* Goal: Could you rescale the records that begin at the line containing "The image size is (1280, 800)." and stop after the line containing "pos(630,565)"? Write out each of those lines again, requests included, with every coordinate in the answers multiplied by 2.55 and rounded to a whole number, halves rounding up.

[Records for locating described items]

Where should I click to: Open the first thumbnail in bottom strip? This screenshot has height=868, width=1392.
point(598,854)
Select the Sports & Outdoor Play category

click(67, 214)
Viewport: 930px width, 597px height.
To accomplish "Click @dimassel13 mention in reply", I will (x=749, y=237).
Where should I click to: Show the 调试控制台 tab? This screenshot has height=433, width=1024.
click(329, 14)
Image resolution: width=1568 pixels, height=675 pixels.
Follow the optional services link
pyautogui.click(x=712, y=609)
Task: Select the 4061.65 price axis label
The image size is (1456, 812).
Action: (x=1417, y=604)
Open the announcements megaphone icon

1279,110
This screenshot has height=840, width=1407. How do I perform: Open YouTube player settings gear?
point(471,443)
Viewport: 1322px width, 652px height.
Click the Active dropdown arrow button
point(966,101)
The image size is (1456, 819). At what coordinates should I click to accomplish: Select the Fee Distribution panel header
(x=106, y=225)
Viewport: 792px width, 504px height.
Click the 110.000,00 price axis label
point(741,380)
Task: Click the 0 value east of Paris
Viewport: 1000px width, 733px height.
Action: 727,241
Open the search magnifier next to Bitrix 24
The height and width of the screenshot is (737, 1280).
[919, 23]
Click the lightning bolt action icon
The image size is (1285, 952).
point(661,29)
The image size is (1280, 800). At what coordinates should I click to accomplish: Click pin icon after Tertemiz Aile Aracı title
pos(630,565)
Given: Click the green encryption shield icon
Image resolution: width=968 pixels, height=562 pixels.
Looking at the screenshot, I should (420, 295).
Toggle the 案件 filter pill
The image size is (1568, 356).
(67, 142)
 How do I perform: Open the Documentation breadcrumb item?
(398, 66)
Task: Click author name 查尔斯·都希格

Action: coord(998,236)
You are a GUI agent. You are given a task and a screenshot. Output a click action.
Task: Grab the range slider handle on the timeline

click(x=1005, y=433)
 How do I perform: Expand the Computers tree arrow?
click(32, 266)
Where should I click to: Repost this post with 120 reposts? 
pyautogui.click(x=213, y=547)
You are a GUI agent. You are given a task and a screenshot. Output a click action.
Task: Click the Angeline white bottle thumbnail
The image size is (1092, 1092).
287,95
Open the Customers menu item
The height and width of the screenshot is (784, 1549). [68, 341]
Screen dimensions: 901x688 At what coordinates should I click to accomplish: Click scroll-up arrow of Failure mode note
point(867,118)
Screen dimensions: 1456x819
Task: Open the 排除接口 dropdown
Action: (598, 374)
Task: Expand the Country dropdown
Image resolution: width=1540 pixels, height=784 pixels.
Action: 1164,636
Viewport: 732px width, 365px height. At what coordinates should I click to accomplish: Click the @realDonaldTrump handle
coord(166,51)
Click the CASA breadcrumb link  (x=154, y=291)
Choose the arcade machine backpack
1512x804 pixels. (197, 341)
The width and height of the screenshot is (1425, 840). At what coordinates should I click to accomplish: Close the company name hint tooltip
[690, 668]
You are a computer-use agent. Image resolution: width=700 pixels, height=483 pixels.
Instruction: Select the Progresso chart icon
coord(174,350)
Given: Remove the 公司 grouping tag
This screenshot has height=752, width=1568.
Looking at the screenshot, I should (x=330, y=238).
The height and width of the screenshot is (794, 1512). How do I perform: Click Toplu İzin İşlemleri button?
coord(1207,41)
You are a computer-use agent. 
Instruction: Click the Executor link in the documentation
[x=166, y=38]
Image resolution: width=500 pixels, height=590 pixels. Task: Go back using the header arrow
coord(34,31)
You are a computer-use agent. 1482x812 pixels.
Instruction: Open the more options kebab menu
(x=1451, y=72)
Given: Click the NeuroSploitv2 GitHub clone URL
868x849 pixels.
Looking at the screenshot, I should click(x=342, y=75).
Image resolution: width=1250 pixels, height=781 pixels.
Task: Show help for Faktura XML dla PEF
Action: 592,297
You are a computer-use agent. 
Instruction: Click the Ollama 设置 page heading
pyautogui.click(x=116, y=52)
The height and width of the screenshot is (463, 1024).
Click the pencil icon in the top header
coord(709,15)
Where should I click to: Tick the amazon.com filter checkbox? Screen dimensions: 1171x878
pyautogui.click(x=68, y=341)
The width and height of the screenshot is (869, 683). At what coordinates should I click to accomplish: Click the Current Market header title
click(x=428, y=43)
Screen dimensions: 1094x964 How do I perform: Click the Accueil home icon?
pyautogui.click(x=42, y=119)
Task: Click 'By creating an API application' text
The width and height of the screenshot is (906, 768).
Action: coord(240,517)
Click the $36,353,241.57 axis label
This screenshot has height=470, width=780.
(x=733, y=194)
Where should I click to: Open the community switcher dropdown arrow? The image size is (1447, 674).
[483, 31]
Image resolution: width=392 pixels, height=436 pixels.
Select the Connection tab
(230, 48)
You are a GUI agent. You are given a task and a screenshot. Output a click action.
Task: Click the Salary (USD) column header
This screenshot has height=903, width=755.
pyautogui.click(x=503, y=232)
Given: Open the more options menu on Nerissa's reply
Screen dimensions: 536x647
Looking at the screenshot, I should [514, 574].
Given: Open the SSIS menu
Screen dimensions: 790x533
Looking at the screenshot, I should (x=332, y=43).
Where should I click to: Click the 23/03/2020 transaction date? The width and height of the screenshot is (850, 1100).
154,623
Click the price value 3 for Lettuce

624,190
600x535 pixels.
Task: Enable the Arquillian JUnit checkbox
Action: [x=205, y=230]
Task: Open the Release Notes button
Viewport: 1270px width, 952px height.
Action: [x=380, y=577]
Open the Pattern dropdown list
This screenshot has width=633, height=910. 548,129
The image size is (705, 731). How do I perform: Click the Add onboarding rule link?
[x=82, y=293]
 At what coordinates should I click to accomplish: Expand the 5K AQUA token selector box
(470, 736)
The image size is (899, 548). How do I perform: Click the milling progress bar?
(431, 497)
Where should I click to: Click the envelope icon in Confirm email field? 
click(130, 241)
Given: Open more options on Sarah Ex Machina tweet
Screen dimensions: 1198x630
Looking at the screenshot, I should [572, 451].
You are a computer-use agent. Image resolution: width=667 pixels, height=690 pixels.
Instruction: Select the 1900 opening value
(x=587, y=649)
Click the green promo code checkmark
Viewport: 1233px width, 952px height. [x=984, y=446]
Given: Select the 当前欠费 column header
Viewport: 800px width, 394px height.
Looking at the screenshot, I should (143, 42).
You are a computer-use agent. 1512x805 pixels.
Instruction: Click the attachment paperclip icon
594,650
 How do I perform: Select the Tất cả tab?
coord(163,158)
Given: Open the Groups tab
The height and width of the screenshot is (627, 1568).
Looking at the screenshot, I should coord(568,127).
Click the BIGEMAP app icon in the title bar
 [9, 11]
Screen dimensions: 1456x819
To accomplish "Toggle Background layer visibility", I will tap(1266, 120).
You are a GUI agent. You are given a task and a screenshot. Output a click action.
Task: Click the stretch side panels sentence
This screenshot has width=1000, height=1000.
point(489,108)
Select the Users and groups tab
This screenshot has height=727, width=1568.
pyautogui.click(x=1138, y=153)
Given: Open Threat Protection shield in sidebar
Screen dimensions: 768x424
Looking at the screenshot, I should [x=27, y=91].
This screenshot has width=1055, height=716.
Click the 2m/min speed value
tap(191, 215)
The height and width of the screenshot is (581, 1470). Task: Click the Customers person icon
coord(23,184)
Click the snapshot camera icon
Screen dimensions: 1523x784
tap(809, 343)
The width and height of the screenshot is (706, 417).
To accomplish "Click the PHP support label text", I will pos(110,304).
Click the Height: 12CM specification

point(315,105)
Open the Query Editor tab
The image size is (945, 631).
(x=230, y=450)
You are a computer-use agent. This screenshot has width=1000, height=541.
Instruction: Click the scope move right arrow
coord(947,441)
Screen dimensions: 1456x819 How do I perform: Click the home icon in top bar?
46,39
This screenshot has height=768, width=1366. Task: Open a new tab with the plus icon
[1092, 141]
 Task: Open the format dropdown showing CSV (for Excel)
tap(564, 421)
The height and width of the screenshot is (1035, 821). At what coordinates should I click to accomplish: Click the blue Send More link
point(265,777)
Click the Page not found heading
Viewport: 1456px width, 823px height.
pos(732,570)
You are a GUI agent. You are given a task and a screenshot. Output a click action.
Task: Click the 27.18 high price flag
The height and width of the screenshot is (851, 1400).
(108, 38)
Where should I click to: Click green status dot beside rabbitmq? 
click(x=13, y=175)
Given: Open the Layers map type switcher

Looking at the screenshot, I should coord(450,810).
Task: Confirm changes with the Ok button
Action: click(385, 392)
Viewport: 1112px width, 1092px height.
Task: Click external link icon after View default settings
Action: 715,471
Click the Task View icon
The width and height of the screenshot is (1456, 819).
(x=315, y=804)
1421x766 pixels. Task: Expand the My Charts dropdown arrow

* Task result:
The image size is (1280, 800). At what coordinates should I click to accomplish: Click pin icon after Tertemiz Aile Aracı title
pos(1607,1441)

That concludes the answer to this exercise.